# Start of EXTRACT PROVIDED

Friday, August 17, 2007

Dog - He's a Bounty Hunter

Do you watch Dog The Bounty Hunter? If so, did you see the absolutely amazing origin story they aired the other night? Oh my god. I mean...

Let me step back. For those of you less familiar with the wonder that is Dog, he and his family are leather-clad, ex-con Hawaiian bounty hunters who believe in absolutely every religious tradition they've ever heard of and adorn themselves with Dreamcatchers. They pray all the time. They hunt down iceheads, throw them to the ground, cuff and cuss at them, haul them into their very black SUVs, and then the most amazing thing happens: Dog lights a cigarette, puts it in the con's mouth, and starts to testify. Like a straight up bare-knuckled front-of-the-room AA baring of his soul. He tells the con to look at this truck ride to jail as an opportunity to regain control over his life, a way to quit drugs, a gift, and he does it all without judgment or condescension. Ten minutes earlier he was holding a motherfucker's face to the ground, and now he's pulling out his cell so this wild-eyed drug addict can tell his girlfriend he's sorry. And the cons love it. They cry, they hug Dog, they thank him for saving their lives and families. They are totally convinced.

# End of EXTRACT PROVIDED
# Start of DATA ENTRIES

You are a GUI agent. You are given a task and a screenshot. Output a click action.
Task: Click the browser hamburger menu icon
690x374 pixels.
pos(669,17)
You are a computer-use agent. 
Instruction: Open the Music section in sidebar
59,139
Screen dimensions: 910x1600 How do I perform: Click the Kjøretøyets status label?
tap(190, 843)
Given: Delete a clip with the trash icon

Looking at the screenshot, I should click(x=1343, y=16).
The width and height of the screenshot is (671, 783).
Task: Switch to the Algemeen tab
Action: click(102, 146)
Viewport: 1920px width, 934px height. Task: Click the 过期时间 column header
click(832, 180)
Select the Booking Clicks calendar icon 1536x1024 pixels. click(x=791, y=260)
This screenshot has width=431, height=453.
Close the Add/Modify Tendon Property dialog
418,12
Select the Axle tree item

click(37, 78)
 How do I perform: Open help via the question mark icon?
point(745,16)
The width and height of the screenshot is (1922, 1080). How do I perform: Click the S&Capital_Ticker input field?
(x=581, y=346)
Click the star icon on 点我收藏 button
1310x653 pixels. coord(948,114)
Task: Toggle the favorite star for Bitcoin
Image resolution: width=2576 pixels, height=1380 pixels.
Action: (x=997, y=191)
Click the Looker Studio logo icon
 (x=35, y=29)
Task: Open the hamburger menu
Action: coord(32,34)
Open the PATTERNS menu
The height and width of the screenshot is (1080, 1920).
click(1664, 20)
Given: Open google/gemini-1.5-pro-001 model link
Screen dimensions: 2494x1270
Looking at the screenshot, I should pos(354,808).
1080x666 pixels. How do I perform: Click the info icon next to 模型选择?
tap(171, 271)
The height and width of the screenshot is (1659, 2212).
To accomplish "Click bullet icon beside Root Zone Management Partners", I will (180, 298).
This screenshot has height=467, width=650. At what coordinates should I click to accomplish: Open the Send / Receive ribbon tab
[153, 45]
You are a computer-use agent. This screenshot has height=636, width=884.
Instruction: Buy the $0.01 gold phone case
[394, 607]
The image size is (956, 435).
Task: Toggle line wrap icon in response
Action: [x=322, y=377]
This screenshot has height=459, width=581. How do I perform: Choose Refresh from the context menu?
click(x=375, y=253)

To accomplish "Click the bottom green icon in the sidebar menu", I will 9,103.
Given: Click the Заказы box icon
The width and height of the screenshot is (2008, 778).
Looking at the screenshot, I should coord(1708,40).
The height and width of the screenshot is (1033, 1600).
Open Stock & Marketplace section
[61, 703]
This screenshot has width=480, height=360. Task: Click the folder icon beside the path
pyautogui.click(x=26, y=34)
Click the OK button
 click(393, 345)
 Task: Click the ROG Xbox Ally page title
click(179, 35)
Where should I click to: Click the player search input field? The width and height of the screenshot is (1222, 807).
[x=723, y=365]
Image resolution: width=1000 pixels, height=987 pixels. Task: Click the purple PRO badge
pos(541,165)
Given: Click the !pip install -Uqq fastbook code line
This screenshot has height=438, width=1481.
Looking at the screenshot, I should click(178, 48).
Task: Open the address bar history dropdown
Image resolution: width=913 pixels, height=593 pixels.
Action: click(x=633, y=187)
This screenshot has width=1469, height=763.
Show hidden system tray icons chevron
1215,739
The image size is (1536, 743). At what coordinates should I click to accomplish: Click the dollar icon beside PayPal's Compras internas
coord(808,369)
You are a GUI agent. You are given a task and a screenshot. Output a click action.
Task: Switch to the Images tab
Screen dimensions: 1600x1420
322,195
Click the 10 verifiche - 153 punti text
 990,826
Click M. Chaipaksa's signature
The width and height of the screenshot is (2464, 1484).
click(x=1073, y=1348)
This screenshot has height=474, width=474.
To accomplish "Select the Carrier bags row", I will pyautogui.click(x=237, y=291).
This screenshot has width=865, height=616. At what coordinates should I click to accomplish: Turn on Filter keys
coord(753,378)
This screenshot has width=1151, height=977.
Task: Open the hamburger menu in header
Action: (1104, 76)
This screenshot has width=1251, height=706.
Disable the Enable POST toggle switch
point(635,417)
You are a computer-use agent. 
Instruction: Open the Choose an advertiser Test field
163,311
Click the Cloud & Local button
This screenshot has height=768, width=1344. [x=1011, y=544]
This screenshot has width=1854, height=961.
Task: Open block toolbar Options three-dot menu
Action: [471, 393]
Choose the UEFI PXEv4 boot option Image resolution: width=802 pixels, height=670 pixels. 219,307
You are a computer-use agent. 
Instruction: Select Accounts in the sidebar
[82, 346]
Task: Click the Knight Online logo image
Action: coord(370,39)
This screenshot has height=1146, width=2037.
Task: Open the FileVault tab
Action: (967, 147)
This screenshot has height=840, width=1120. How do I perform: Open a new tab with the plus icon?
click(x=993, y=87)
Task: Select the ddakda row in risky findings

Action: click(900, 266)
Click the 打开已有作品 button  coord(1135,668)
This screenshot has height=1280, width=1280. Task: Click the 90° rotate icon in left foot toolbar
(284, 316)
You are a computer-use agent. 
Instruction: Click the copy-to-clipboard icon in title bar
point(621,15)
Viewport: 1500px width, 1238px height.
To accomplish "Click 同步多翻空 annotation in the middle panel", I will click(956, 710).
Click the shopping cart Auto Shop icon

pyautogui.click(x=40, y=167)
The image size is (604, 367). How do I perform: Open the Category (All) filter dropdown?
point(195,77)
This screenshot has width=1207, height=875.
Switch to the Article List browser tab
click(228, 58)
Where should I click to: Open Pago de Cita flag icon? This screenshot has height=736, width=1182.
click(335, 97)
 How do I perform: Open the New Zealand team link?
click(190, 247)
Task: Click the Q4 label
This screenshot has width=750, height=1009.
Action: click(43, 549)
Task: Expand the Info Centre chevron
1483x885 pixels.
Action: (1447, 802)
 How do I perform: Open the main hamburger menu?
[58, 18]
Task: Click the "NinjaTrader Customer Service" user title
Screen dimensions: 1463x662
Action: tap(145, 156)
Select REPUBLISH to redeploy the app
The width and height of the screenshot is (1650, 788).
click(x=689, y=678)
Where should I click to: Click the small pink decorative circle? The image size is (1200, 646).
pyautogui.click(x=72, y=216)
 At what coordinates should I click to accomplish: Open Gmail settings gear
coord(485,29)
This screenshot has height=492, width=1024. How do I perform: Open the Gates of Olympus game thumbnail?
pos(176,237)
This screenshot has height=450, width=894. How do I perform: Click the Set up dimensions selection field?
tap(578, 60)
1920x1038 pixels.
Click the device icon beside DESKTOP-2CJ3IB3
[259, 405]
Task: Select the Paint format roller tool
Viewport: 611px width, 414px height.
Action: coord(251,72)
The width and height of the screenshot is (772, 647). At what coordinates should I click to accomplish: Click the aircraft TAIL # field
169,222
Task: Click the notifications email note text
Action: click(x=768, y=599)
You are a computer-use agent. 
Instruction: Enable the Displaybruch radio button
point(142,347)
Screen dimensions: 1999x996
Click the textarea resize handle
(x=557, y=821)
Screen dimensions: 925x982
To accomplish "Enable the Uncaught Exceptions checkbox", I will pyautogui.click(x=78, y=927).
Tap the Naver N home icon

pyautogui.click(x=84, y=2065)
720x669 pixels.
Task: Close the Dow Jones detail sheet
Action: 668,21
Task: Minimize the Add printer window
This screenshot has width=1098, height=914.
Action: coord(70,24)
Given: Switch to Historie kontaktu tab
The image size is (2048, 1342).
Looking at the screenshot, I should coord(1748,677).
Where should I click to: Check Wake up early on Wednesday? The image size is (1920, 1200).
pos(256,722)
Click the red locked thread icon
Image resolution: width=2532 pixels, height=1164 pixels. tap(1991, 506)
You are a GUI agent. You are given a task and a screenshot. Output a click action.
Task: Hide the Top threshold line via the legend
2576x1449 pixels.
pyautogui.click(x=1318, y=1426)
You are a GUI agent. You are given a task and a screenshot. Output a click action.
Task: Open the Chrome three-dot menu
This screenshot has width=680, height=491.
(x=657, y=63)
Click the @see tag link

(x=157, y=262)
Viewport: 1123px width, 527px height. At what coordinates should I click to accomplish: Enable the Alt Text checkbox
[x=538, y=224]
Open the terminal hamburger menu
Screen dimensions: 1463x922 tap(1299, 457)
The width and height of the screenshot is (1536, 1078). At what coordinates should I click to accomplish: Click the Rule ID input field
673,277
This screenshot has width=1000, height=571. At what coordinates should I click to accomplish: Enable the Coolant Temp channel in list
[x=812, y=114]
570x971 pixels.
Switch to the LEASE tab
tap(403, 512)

# End of DATA ENTRIES

### TASKS TO CARRY OUT
**1.** Reproduce the passage of the Dog the Bounty Hunter post that opens with the words containing "Friday, August 17, 2007" and closes with "god. I mean...".
**2.** Resume the post about Dog the Bounty Hunter, picking up right after its final sentence.

### RESPONSES IN ORDER
**1.**
Friday, August 17, 2007

Dog - He's a Bounty Hunter

Do you watch Dog The Bounty Hunter? If so, did you see the absolutely amazing origin story they aired the other night? Oh my god. I mean...

**2.**
And so am I.
Dog is the real deal, and why the show works, what keeps it from being melodramatic, self important, or just plain pathetic is that it's absolutely earnest. There's not a drop of sarcasm or the hint of a sneer anywhere in Dog or his family. His son, Leland, is this close to being a semi-retarded frat boy gym rat, but then we see him give the cons with the same slow explanations and gentle consideration as his dad. Beth, Dog's wife, is this close to being an entitled bitch in diamonds and stilettos, and then she pulls a thirteen year-old girl aside and rocks her in her arms while telling her why daddy going to jail is a good thing. And her breasts? They make mine look like a ballerina's.

Anyway, at long last, the A&E people finally filmed Dog's origin story and man, is it worth it. They have actual footage of Dog saying to an old cop girlfriend (while crying behind his sunglasses), "You can't make a recipe for a Dog without a cup of Cathy Carson."
Later, in reference to a Native American tear-filled pouch he left on his father's grave: "That's a personal thing between me and my daddy."
And, in a unbelievable life-mimics-art comic book moment, Dog recounts the exact second he became Dog, the Bounty Hunter. He was in jail at the time and took off after a runaway prisoner to keep a guard from using his weapon. Dog tackled the guy, held him, and the guard walked over, threw down his cuffs, and said, "Hook 'em up, bounty hunter."
You can't write that shit. No one would believe it.

So Dog, I love you.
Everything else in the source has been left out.